Lynch A M, Knize M G, Boobis A R, Gooderham N J, Davies D S, Murray S
Department of Clinical Pharmacology, Royal Postgraduate Medical School, London, United Kingdom.
Cancer Res. 1992 Nov 15;52(22):6216-23.
During the cooking of beef, the genotoxic heterocyclic aromatic amines 2-amino-3,8-dimethylimidazo[4,5-f]quinoxaline (MeIQx), 2-amino-3,4,8-trimethylimidazo[4,5-f]quinoxaline (DiMeIQx), and 2-amino-1-methyl-6-phenylimidazo[4,5-b]pyridine (PhIP) are formed. Little is known about the fate of these compounds in humans or the factors affecting it. We have developed assays based on capillary column gas chromatography-negative ion mass spectrometry capable of the simultaneous measurement of MeIQx, DiMeIQx, and PhIP in cooked meat and in human urine using stable isotope labeled analogues. Ten normal, healthy male volunteers were invited to consume a standard cooked meat meal (400-450 g lean beef, cooked as patties on a griddle hotplate) on four separate occasions over a period of 14 months. Following consumption of the test meals, urine was collected from 0 to 8 h, during which time all free amines were excreted and analyzed for MeIQx, DiMeIQx, and PhIP. Subjects ingested 240 +/- 9 (SEM) g cooked meat, which contained 2.2 +/- 0.2 ng MeIQx/g meat, 0.7 +/- 0.1 ng DiMeIQx/g meat, and 16.4 +/- 2.1 ng PhIP/g meat. The variability in relative systemic bioavailability was assessed from the percentage of ingested amine excreted unchanged in the urine. Subjects excreted 2.1 +/- 1.1% of MeIQx and 1.1 +/- 0.5% of PhIP ingested as unchanged amine in the urine. Levels of DiMeIQx in urine, if present, were below the sensitivity of our assay (20 pg/ml) and could not be detected in any of the samples analyzed. Irrespective of dose, urinary excretion of unchanged MeIQx or PhIP (expressed as a percentage of the ingested dose) remained constant for each individual subject. The intraindividual coefficients of variation for MeIQx (28.4%) and PhIP (23.7%) were low and the pooled interday (intrasubject) coefficients of variation for both compounds were only 19 and 3.4%, respectively. In contrast, inter-subject (intraday) variation was greater, with pooled coefficients of variation of 145% for MeIQx and 71% for PhIP. Based on these studies, it should be possible to use the percentage excretion of MeIQx and PhIP to assess the relative bioavailability of these compounds in humans.

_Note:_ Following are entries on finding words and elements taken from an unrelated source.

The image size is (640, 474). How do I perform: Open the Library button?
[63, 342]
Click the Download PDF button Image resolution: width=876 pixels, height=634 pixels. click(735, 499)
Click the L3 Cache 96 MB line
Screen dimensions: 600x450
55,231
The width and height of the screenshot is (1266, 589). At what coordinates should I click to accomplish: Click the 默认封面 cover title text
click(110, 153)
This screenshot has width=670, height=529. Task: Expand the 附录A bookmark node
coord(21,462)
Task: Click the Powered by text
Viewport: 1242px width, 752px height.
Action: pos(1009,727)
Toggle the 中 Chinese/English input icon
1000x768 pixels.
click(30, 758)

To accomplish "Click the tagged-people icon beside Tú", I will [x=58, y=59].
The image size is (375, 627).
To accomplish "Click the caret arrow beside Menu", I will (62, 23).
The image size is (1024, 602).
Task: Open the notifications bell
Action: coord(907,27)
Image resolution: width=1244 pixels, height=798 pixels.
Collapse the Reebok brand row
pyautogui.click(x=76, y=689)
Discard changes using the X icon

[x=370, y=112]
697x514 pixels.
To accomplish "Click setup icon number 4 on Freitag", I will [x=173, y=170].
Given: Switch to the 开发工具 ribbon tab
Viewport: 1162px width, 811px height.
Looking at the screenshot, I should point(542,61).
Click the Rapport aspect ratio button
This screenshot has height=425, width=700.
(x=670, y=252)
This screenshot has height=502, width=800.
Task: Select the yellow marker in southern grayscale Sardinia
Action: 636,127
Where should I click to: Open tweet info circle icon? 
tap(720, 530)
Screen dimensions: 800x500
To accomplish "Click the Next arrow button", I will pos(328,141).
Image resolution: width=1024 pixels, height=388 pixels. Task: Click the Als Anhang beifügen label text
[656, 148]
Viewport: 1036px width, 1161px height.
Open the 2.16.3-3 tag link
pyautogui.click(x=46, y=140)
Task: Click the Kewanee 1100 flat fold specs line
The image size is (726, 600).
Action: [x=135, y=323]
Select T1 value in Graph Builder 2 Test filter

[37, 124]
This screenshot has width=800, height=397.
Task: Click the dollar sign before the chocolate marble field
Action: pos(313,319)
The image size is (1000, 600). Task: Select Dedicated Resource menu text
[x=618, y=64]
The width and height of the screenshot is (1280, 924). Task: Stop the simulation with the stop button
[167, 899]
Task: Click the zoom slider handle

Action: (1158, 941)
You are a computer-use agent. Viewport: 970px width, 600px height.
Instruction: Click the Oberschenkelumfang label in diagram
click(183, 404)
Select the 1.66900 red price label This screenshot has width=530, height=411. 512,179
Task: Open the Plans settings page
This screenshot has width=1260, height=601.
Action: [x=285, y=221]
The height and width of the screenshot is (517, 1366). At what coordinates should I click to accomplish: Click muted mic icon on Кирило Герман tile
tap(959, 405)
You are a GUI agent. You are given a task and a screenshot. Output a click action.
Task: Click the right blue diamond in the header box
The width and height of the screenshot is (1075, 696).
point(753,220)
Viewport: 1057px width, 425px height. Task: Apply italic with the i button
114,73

在牛肉烹饪过程中,会形成具有基因毒性的杂环芳香胺,如2-氨基-3,8-二甲基咪唑并[4,5-f]喹喔啉(MeIQx)、2-氨基-3,4,8-三甲基咪唑并[4,5-f]喹喔啉(DiMeIQx)和2-氨基-1-甲基-6-苯基咪唑并[4,5-b]吡啶(PhIP)。关于这些化合物在人体中的代谢情况以及影响其代谢的因素,人们了解甚少。我们开发了基于毛细管柱气相色谱-负离子质谱的检测方法,该方法能够使用稳定同位素标记的类似物同时测定熟肉和人体尿液中的MeIQx、DiMeIQx和PhIP。在14个月的时间里,邀请了10名正常、健康的男性志愿者分四次食用标准熟肉餐(400 - 450克瘦牛肉,在烤盘上煎成肉饼)。食用测试餐后,在0至8小时收集尿液,在此期间所有游离胺被排出,并对尿液进行MeIQx、DiMeIQx和PhIP分析。受试者摄入了240±9(SEM)克熟肉,其中每克肉含有2.2±0.2纳克MeIQx、0.7±0.1纳克DiMeIQx和16.4±2.1纳克PhIP。根据尿液中未变化排出的摄入胺的百分比评估相对全身生物利用度的变异性。受试者尿液中排出的未变化的MeIQx占摄入MeIQx的2.1±1.1%,排出的未变化的PhIP占摄入PhIP的1.1±0.5%。尿液中DiMeIQx的含量(如果存在)低于我们检测方法的灵敏度(20皮克/毫升),在所有分析样本中均未检测到。无论剂量如何,每个个体受试者尿液中未变化的MeIQx或PhIP的排泄量(以摄入剂量的百分比表示)保持恒定。MeIQx的个体内变异系数(28.4%)和PhIP的个体内变异系数(23.7%)较低,两种化合物的合并日间(个体内)变异系数分别仅为19%和3.4%。相比之下,个体间(日内)变异更大,MeIQx的合并变异系数为145%,PhIP的合并变异系数为71%。基于这些研究,应该可以使用MeIQx和PhIP的排泄百分比来评估这些化合物在人体中的相对生物利用度。